Segment Start: Task data

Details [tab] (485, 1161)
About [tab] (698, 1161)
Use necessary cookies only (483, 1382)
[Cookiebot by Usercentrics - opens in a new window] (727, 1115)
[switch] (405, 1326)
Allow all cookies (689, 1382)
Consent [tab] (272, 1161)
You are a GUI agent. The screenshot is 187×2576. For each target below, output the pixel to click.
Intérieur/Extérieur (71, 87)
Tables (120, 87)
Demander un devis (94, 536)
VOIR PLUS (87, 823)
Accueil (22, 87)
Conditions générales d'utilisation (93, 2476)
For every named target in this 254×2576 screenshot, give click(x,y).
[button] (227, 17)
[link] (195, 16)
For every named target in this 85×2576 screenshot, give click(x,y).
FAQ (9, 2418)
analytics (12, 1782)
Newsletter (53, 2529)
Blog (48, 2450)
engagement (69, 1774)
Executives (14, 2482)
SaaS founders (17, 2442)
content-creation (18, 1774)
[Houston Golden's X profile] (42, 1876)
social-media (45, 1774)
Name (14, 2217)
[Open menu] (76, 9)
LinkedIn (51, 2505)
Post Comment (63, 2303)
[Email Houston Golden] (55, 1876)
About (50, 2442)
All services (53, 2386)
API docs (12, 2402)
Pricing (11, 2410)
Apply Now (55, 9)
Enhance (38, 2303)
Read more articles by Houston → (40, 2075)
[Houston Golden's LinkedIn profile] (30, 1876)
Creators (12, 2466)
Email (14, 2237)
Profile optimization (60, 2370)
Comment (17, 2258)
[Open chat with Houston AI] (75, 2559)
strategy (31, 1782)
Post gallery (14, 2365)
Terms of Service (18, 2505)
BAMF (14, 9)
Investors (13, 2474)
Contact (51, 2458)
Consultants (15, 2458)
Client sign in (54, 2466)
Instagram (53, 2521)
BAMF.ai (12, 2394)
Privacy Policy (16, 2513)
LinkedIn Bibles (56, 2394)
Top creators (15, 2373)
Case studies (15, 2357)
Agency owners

Segment End: Task data

Problem to work on
Start with the line that contains "Comment (17, 2258)", end with the last line of the entries, and please retype every line in that span exactly, with no others.

Reply
Comment (17, 2258)
[Open chat with Houston AI] (75, 2559)
strategy (31, 1782)
Post gallery (14, 2365)
Terms of Service (18, 2505)
BAMF (14, 9)
Investors (13, 2474)
Contact (51, 2458)
Consultants (15, 2458)
Client sign in (54, 2466)
Instagram (53, 2521)
BAMF.ai (12, 2394)
Privacy Policy (16, 2513)
LinkedIn Bibles (56, 2394)
Top creators (15, 2373)
Case studies (15, 2357)
Agency owners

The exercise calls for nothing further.